Raw data
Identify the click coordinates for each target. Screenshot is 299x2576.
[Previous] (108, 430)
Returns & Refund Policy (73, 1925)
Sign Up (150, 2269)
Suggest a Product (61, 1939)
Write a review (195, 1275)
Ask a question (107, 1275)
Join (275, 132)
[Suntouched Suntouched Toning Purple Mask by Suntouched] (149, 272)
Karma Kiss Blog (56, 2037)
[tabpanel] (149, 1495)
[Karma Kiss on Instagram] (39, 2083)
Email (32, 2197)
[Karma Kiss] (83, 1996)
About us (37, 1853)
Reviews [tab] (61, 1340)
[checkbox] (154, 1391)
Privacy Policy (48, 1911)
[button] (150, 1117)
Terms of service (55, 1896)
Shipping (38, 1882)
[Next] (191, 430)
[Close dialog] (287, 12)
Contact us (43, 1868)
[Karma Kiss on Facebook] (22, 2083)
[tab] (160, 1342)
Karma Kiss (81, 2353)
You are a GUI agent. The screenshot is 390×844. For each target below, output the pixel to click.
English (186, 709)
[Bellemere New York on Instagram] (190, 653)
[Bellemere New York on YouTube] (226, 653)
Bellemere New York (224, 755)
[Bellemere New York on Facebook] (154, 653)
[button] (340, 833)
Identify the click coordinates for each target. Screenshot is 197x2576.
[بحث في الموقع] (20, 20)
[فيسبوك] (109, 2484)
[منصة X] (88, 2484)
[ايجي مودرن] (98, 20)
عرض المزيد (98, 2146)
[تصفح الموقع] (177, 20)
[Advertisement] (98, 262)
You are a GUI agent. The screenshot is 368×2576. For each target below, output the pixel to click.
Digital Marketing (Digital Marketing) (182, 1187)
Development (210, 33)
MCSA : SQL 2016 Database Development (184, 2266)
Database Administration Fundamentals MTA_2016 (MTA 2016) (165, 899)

What you need to do
From the records above, extract every entry exactly as given.

Written solution
Identify the click coordinates for each target. Screenshot is 299x2576.
[Previous] (108, 430)
Returns & Refund Policy (73, 1925)
Sign Up (150, 2269)
Suggest a Product (61, 1939)
Write a review (195, 1275)
Ask a question (107, 1275)
Join (275, 132)
[Suntouched Suntouched Toning Purple Mask by Suntouched] (149, 272)
Karma Kiss Blog (56, 2037)
[tabpanel] (149, 1495)
[Karma Kiss on Instagram] (39, 2083)
Email (32, 2197)
[Karma Kiss] (83, 1996)
About us (37, 1853)
Reviews [tab] (61, 1340)
[checkbox] (154, 1391)
Privacy Policy (48, 1911)
[button] (150, 1117)
Terms of service (55, 1896)
Shipping (38, 1882)
[Next] (191, 430)
[Close dialog] (287, 12)
Contact us (43, 1868)
[Karma Kiss on Facebook] (22, 2083)
[tab] (160, 1342)
Karma Kiss (81, 2353)
You are a GUI agent. The screenshot is 390×844. For each target below, output the pixel to click.
English (186, 709)
[Bellemere New York on Instagram] (190, 653)
[Bellemere New York on YouTube] (226, 653)
Bellemere New York (224, 755)
[Bellemere New York on Facebook] (154, 653)
[button] (340, 833)
Identify the click coordinates for each target. Screenshot is 197x2576.
[بحث في الموقع] (20, 20)
[فيسبوك] (109, 2484)
[منصة X] (88, 2484)
[ايجي مودرن] (98, 20)
عرض المزيد (98, 2146)
[تصفح الموقع] (177, 20)
[Advertisement] (98, 262)
You are a GUI agent. The screenshot is 368×2576. For each target below, output the pixel to click.
Digital Marketing (Digital Marketing) (182, 1187)
Development (210, 33)
MCSA : SQL 2016 Database Development (184, 2266)
Database Administration Fundamentals MTA_2016 (MTA 2016) (165, 899)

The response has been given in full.